A un día del final de agosto ya aparecen los informes y reportajes sobre el síndrome posvacacional. Las vacaciones en agosto, igual que la playa, se han convertido en una ordinariez según el sentido etimológico. Quienes descansan en julio, en septiembre o durante el aristocrático octubre, por lo visto, no padecen estos desórdenes fisiológicos. Todo el mundo, o casi todo, trabaja a su alrededor y no se producen tantas colas ni aglomeraciones humanas en esas actividades que por lo común se consideran vacacionales y que acaban produciendo un cansancio de reparación compleja. Parados, jubilados y autónomos, junto con las amas de casa y otros explotados, apenas sufren este síndrome aunque cada uno por motivos muy diferentes. Los ricos de verdad, tampoco. Esta enfermedad social se expande entre una amplísima capa de la población obligada por circunstancias a irse de vacaciones cuando todo el mundo y a regresar cuando todo el mundo, esto es, el síndrome posvacacional podría ser considerado una secuela más de su inevitable rima con la vulgaridad o con la uniformidad a la que nos somete nuestro hodierno ritmo de vida. Podría ser peor y que soportáramos el síndrome de la cola del paro o de los lunes al sol, desde la película; también la existencia se podría haber comportado mejor y que sufriéramos los rigores de ese síndrome de derroche y diversión compulsiva sufrido por los únicos acertantes de la combinación de la lotería. Pero no, la vulgaridad, ya digo. Un día para septiembre y aún los horarios de sueño trastornados, la arena en los bolsillos y una enorme lista de compra sujeta al frigorífico con el imán donde se lee el número telefónico de las chapuzas multiservicios que quizás sean necesarias si uno disfrutó la suerte de cambiar el domicilio por un hotel o apartamento. Fin del mes libertario. Fin de las conquistas del proletariado.

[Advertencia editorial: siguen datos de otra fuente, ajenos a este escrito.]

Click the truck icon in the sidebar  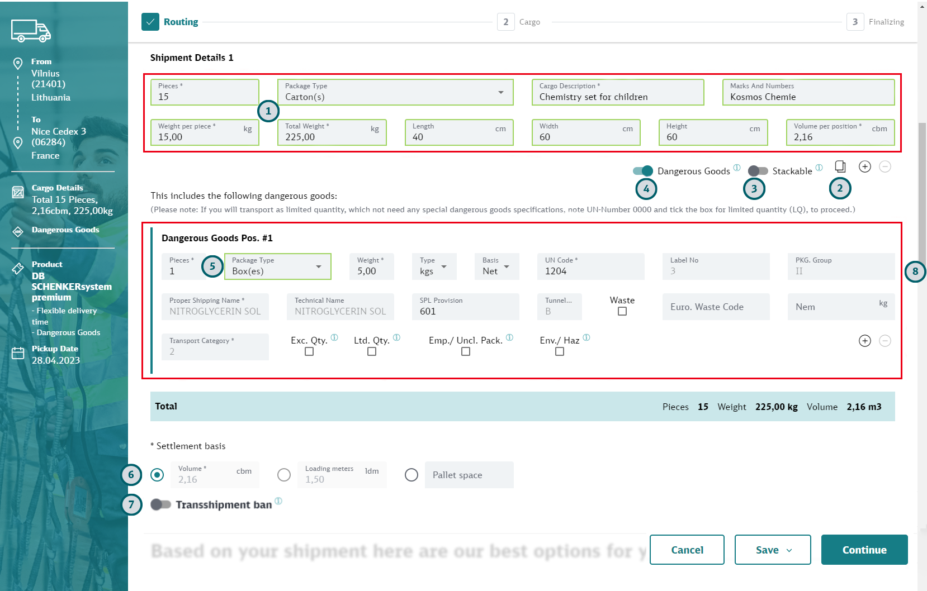(x=31, y=31)
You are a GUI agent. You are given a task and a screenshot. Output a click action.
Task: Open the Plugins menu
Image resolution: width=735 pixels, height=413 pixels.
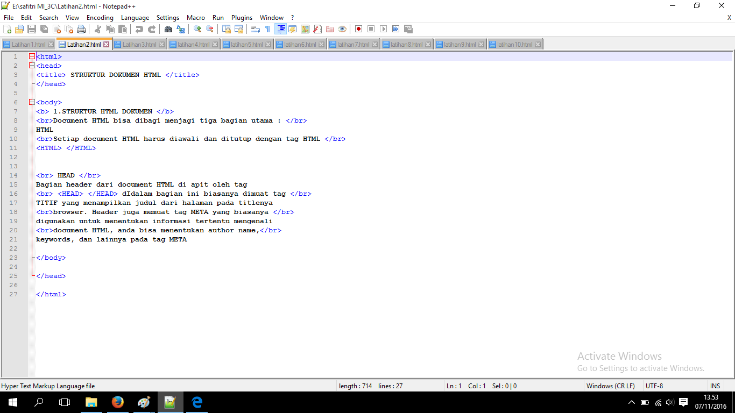pos(242,17)
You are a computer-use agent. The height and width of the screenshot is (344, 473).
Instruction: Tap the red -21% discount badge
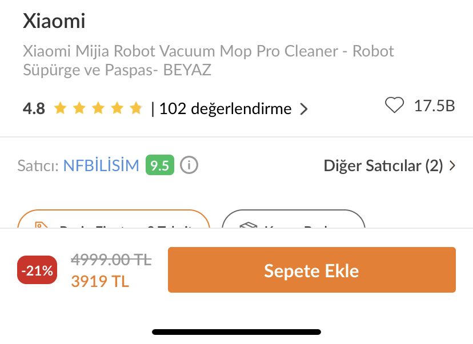[37, 270]
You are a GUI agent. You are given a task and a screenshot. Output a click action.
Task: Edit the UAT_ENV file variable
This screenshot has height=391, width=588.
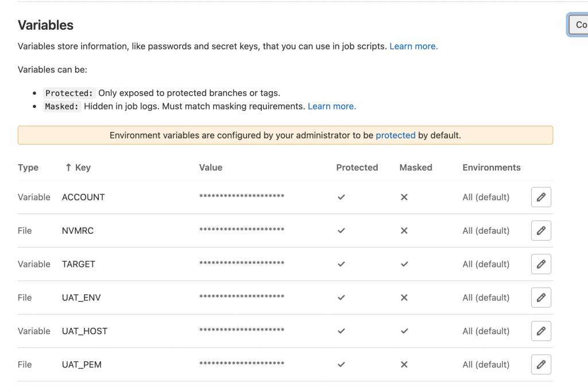(x=541, y=297)
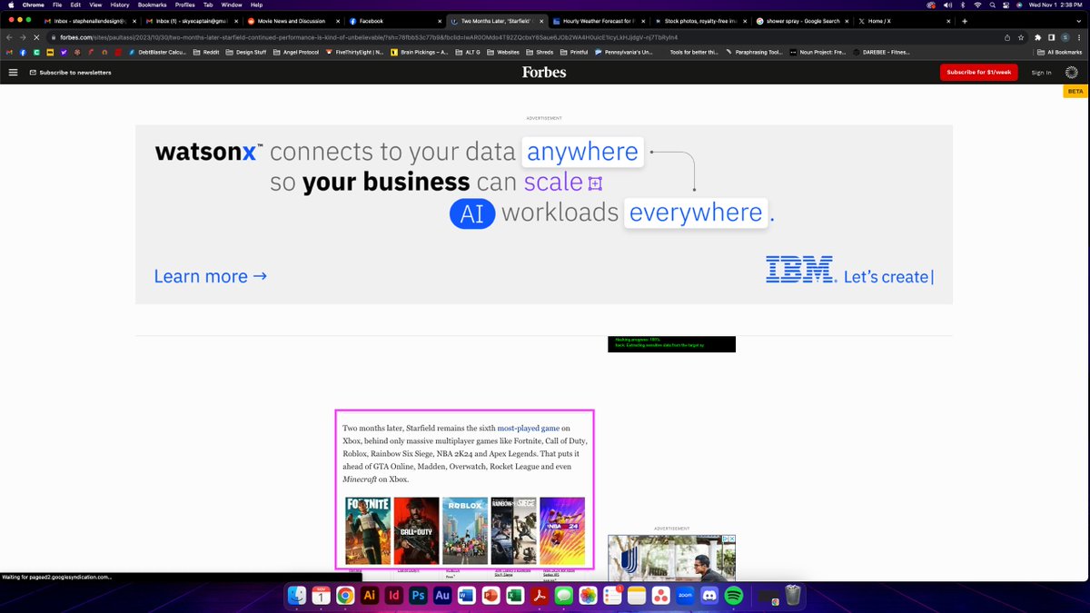Open the History menu in the menu bar

click(119, 5)
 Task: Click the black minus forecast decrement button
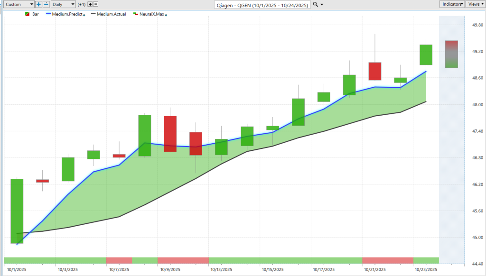coord(95,4)
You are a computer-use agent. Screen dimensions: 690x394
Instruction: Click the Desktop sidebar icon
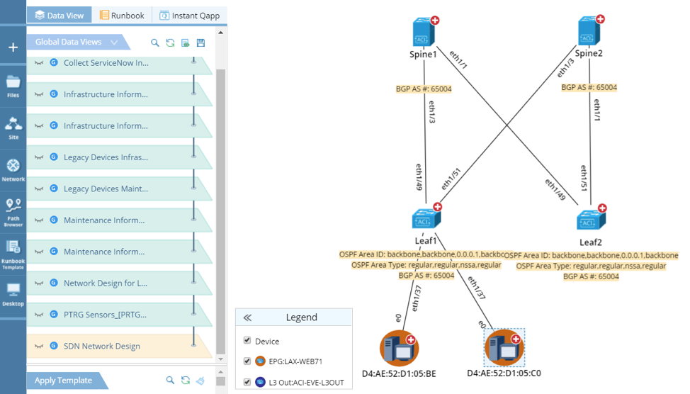coord(13,293)
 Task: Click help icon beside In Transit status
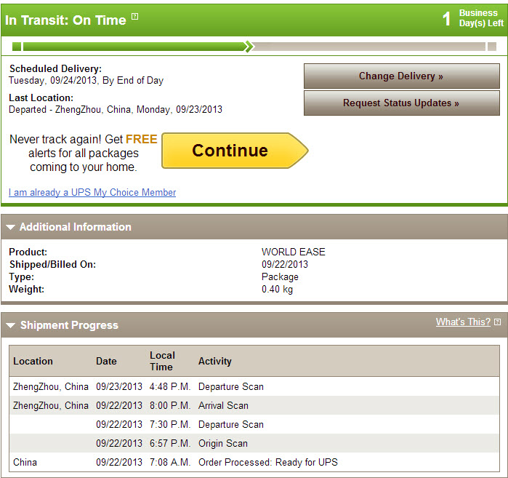pos(134,16)
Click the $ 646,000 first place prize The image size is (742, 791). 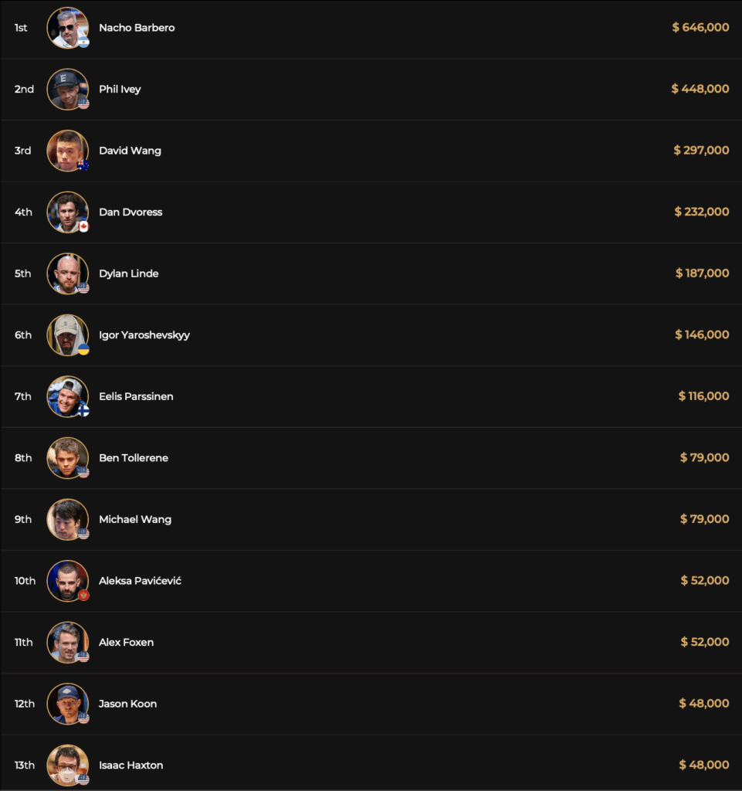tap(700, 28)
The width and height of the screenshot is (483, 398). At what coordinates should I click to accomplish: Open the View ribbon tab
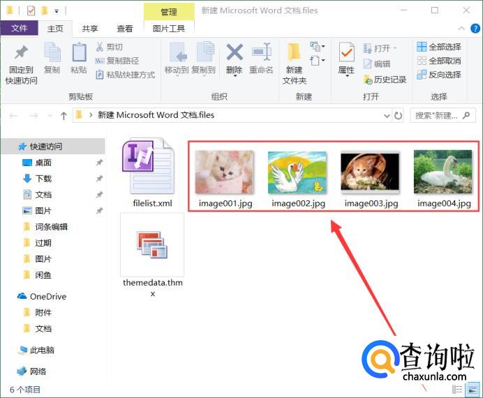coord(125,29)

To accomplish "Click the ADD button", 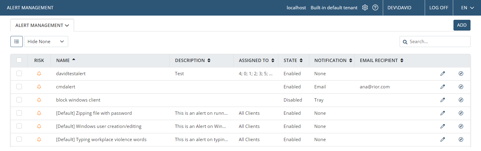I will pos(462,25).
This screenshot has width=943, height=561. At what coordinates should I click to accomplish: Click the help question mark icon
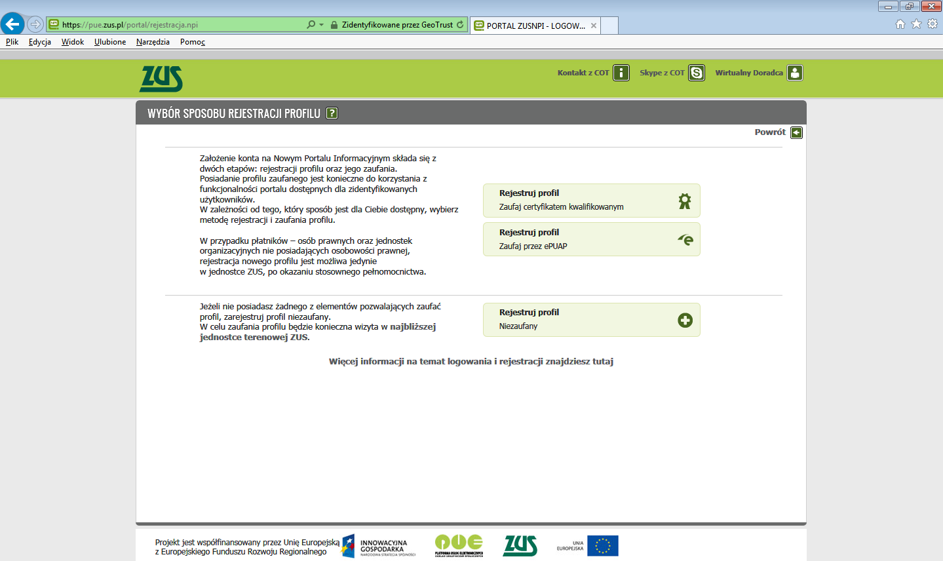coord(332,113)
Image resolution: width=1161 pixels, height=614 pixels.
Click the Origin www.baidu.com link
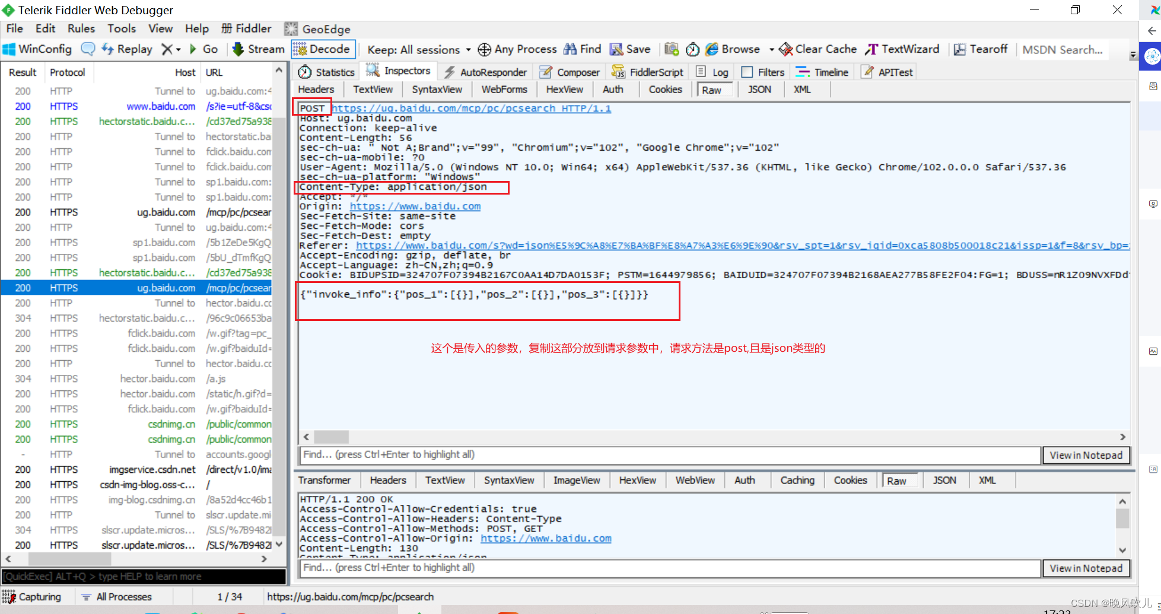pyautogui.click(x=415, y=206)
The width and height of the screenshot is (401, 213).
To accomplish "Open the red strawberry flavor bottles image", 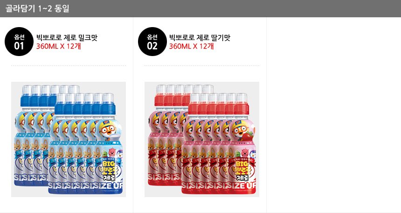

A perro falco todo son pulgas reza el refrán y las estadísticas confirman este aserto también aplicable al síndrome posvacacional que nos ocupa. No sólo el insomnio y la depresión se ceban con la o el currante que retorna a su maldición bíblica, también se producen rupturas de pareja. No es bueno que el hombre esté solo, dijo Dios a Adán. Tampoco es bueno que esté muy acompañado, olvidó decir. El problema de disponer de tiempo libre cuando uno ha nacido para no tenerlo, quiero decir cuando el destino lo parió a uno para que no lo tuviera, es que se asilvestra como los bichos y ello implica desavenencias. Yo quiero dormir, tú pasear; yo salir de noche, tú de tarde; yo quiero limpiar hoy la casa, y yo quiero que la limpies tú. La pareja cara a cara, frente a frente como duelo bajo el sol del Oeste y él, por lo general, con barba de Robinson, náufrago entre un oleaje de horas libres pero sin el tesoro pirata para un mes de lujo por el Caribe. Si es que las vacaciones con presupuesto low cost no lucen y, además, perjudican. En el uso de la palabra “trabajo” coinciden gallego, catalán y castellano, término que procede de la horca (tri-palium) con que se mataba a los esclavos perezosos en tiempos de Roma. Si nuestros tatatatarabuelos bautizaron así al acto de faenar, por algo sería. Queda en nuestra conciencia colectiva esa carga de condena. Nadie acude al sacrificio con una sonrisa, además con el posible inicio de un divorcio. Bienvenidos a septiembre y sus síndromes.